First the good news: trans fat has been shown to be very hazardous to our health, so this ban is estimated to save thousands of lives each year. The sobering news is twofold: First of all, the history behind this ban reinforces the fact that we cannot trust the FDA or USDA to make scientifically-sound nutrition recommendations that will protect our health. Second of all, the replacements that the food industry has developed to replace partially hydrogenated oil have their own set of problems. These problems include human rights and environmental issues, as well as health issues– that may actually turn out to be just as serious as those from trans fats. There is a lot going on with this ban, so let’s dig a little deeper so that we can be better prepared to make informed decisions at the grocery store.
Let’s start with a quick overview of what partially hydrogenated oil (PHO) and trans fats are. PHO begins its life as a liquid oil (eg. soybean oil) that is then transformed into a solid fat through an industrial chemical reaction. In this reaction, hydrogen atoms are forcibly attached to the fat molecules with the help of high pressure, high temperatures, and chemical catalysts. Some of the resulting fat molecules in the partially hydrogenated oil have a structure that is called trans— these are the trans fats.* PHO is a desirable ingredient in processed foods because it is shelf-stable, it is cheap, and the hydrogenation level can be controlled to yield the perfect texture in the final product.
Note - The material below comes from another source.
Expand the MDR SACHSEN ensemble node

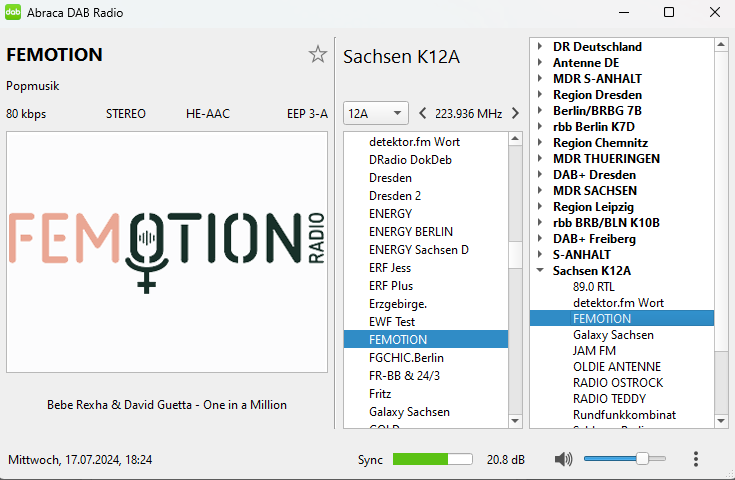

The ban on partially hydrogenated oil has been a long time coming. In fact, scientist were questioning its safety as early as the 1950s. Over the decades, evidence of its danger has accumulated, and also been suppressed and ignored. In 1968, the American Heart Association attempted to publicize the potential danger of trans fats, only to be stopped by the influence of P&G, the maker of Crisco, the original partially hydrogenated product. In the late 1970s, the USDA interfered with the publication of research that was critical of trans fats. In 1990, a randomized, controlled trial provided incredibly strong new evidence that trans fats increase heart disease, yet the 1992 USDA nutrition guidelines did not even mention trans fats, much less warn against them (7).
In spite of all of the evidence, it wasn’t until 2006 that the FDA began to require companies to list amounts of trans fats on the nutrition facts label. Then it took almost another decade, until 2015, for the FDA to say that PHO is not actually a safe ingredient in our food. It will now be another three years before this ban is fully in place, in 2018.
What is the meaning of this long history? It means that generations of people have been mortally harmed by this product, simply so the food industry could make a fortune selling us cheap, shelf-stable processed foods. The FDA has stated that tens of thousands of lives will be saved each year from this ban. That’s great, but what they don’t emphasize is that as a conservative estimate, hundreds of thousands have already been needlessly killed.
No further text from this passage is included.